LeBron’s Biggest Test Yet?
The Cleveland Cavaliers, sans three-time All-Star forward Kevin Love, are set to tip-off against the Chicago Bulls Monday night in what should be a hotly-contested second-round matchup.
While Cleveland still boasts best-player-in-the-game LeBron James, Chicago finally has a (mostly) healthy Derrick Rose in the playoffs for the first time since 2011—the year the then top-seeded Bulls fell to LeBron’s Miami Heat in five games in the Eastern Conference finals.
Should LeBron lead short-handed Cleveland past the Bulls this year, it would mark one of his all-time best achievements.
Without the big man Love, who although he’s their third option on offense is a great perimeter shooter, Chicago can now keep both of their shot-blocking big men—Joakim Noah and Pau Gasol—in the lane to challenge the four-time MVP every times he takes it to the rim.

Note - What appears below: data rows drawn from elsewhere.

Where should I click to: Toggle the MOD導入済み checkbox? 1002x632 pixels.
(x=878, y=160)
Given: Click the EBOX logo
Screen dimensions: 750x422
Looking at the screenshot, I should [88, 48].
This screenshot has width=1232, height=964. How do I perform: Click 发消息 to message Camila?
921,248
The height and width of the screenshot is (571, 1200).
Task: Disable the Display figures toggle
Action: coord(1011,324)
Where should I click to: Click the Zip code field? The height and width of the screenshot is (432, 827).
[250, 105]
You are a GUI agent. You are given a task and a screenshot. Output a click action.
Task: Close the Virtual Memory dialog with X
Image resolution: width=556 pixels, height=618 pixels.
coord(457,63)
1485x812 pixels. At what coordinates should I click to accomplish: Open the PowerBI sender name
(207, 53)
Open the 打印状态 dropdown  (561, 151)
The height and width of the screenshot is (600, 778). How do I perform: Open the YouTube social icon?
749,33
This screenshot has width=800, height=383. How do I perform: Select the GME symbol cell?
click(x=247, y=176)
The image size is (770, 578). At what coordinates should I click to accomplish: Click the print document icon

Naturally, having to adjust to losing a star player like Love during the postseason is a major blow to any title aspirations. Chicago knows.
After falling to Miami in 2011, the Bulls came back in 2012 with a vengeance and garnered the top seed in the East, only to lose reigning-MVP Derrick Rose to a knee injury in Game 1 of the first round. While the Rose-less Bulls were stopped by the Sixers in that opening round, Rose ended up missing the rest of the playoffs and the entire next season rehabbing the injury.
But unlike Love, Rose was who the entire offense was centered around.
That wasn’t quite the case two years ago when Russell Westbrook, the second option for Oklahoma City, went down with a knee injury in just the second game of the postseason for the top-seeded Thunder. Oklahoma City, which still had Kevin Durant to lead the way, survived the first round matchup against Houston but fell in the conference semis to Memphis as Durant couldn’t carry the load himself.
The pressure to do all the scoring by himself seemed to get him off his game.
In that 2013 five-game series, a pressing-Durant shot just 42 percent (compared to 51 percent during the regular season) from the floor while taking more than five shots per game (22.8) more.
Whether you’re minus a star player or just added one, good team chemistry can take some time to achieve.
In 1995, the then-defending champion Houston Rockets decided to do a major in-season shake-up by trading away power forward Otis Thorpe (and a first round pick) in a deal for All-Star guard Clyde Drexler.
The Valentine’s Day trade, which looked great on paper, wasn’t a hit right off the bat though.
Houston which was 30–17 at the time of the deal, faltered down the stretch going just 17–18 the rest of the way to stumble into the postseason as the six seed in the West. But by the start of the playoffs, the team was hitting on all cylinders as they beat Utah, Phoenix, and San Antonio before sweeping Orlando in the Finals for their second straight title.
The Cavs can’t make any trades on the fly now, but LeBron knows all about putting a team on his shoulders having been there from 2003-10 without a real Robin to his Batman.
The closest he came to winning a title during that era was in 2007 when he navigated an otherwise-average Cleveland team through a relatively-weak East and into the Finals—where the Spurs swept them.
So while Cleveland will have to adjust on the fly to playing without the All-Star Love against a talented Chicago squad that is itching to prove what it can do in the postseason with a healthy Rose, a 30-year-old LeBron just posted his lowest single-season win share total (10.4) since his rookie season of 2003-04.
It all adds up to a bear of a task for LeBron, who’s now gone two years without winning MVP after claiming the award four times in a five-year span.